Letter to The Editor

By Taylor Strube
Published: Fri, 26 May 2006 09:15:13 -0400

Dear Editor,

First, I would like to express my enjoyment of reading Mark Lucashu’s article in the 2-8 issue of The Cracked Pot, “The Future of Middle Earth.” It was thought-provoking, inspiring, and enlightening. But there are a few things in the article that I would like to comment on.

In explaining why we, as humans, fear the future, Mark Lucashu said, “Perhaps it is our natural desire to be God and know the future that creates that fear of the unknown in us.” But I believe that this explanation misses a crucial point, the crucial point being that we take what we have learned from past and present events in our lives and transpose those things onto our future. Because our past and present disappoint us in not being what we ultimately want and need, we are made uneasy by the uncertainty of the future and the disappointments it undoubtedly holds in store for us. And so it is not that we want to be God and that from this desire, we develop a fear of the unknown future, but rather that it is this fear in us of our unknown future that gives us the desire to be God in all his omniscience and power.

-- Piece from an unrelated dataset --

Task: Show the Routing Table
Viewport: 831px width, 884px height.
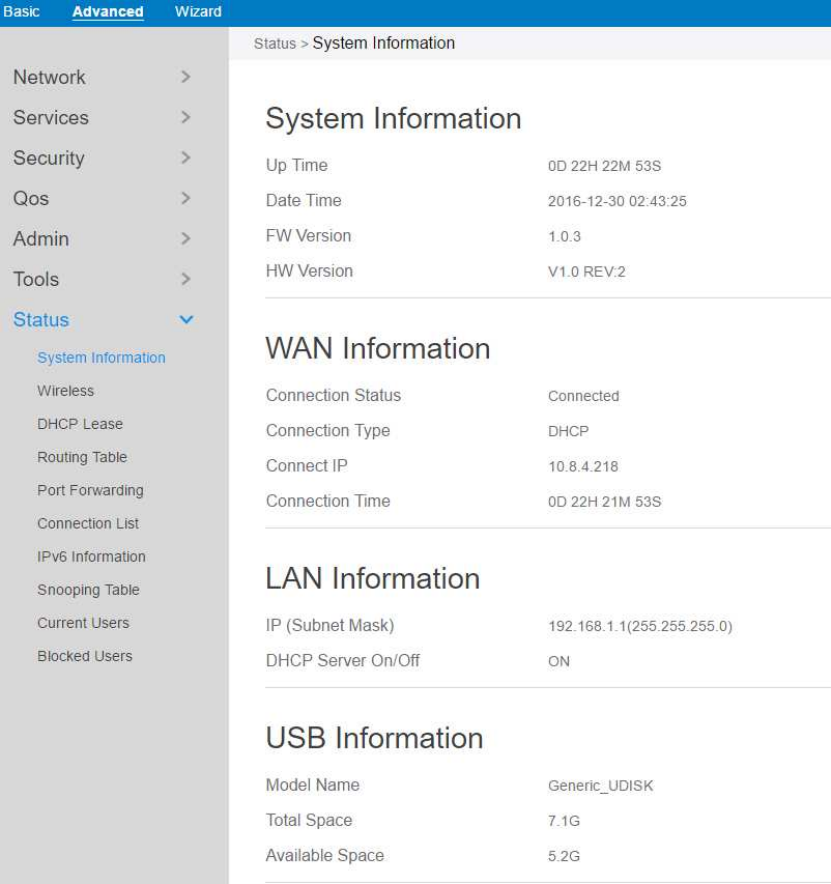Action: 82,457
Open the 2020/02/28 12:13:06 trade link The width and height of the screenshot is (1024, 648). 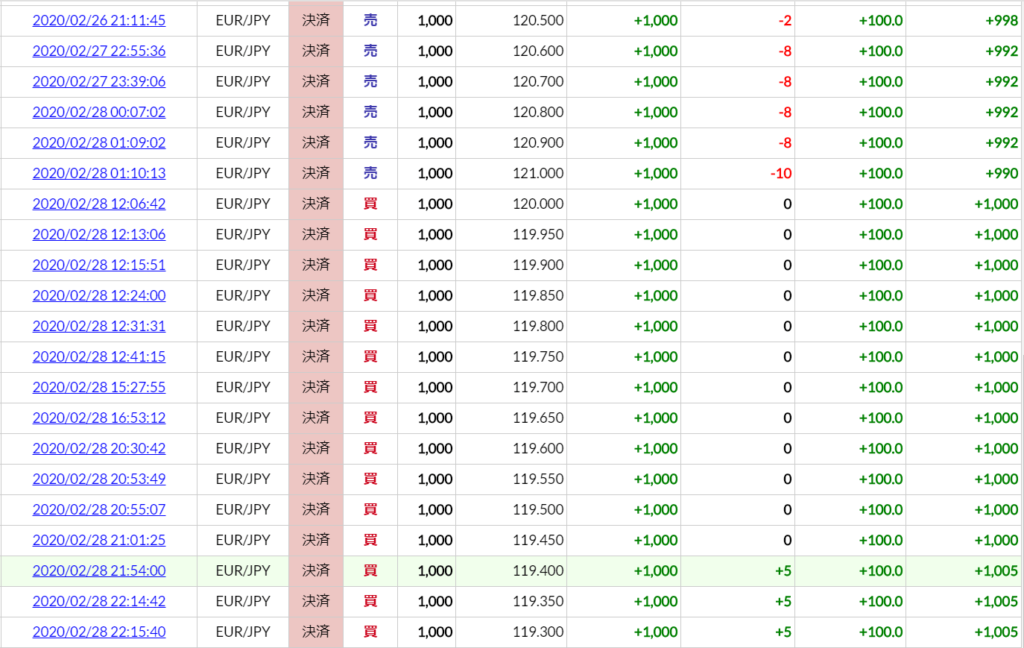point(99,234)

Mark Luchasu further explains that our desire to know the future essentially reveals a lack of trust in God, when he says that “God, like Illuvitar in The Lord of the Rings, doesn’t want us to live our lives trying to decipher our future, which is part of the reason he forbids such things as palm-reading and why Ouija boards are evil—they take away our trust in God.” But I must differ strongly here. If God forbade the pagan practices of fortune-telling in Canaan which, in modern-day terms may be equated to palm-reading or perhaps even Ouija boards, then why did God provide prophets for the very purpose of revealing the future or even the Urim and Thummim, which were deliberately given by God for the purpose of asking Him what would happen in the future? I believe God forbade these pagan practices of divination because they involved the association with evil spirits, demons, or forces, not because knowing the future is the same thing as not trusting in God.

Other than these few points, I thought the article was an incredible read. Well-written throughout, the message of the article that we must trust God in the hard times to see us through remains a strong and powerful exhortation.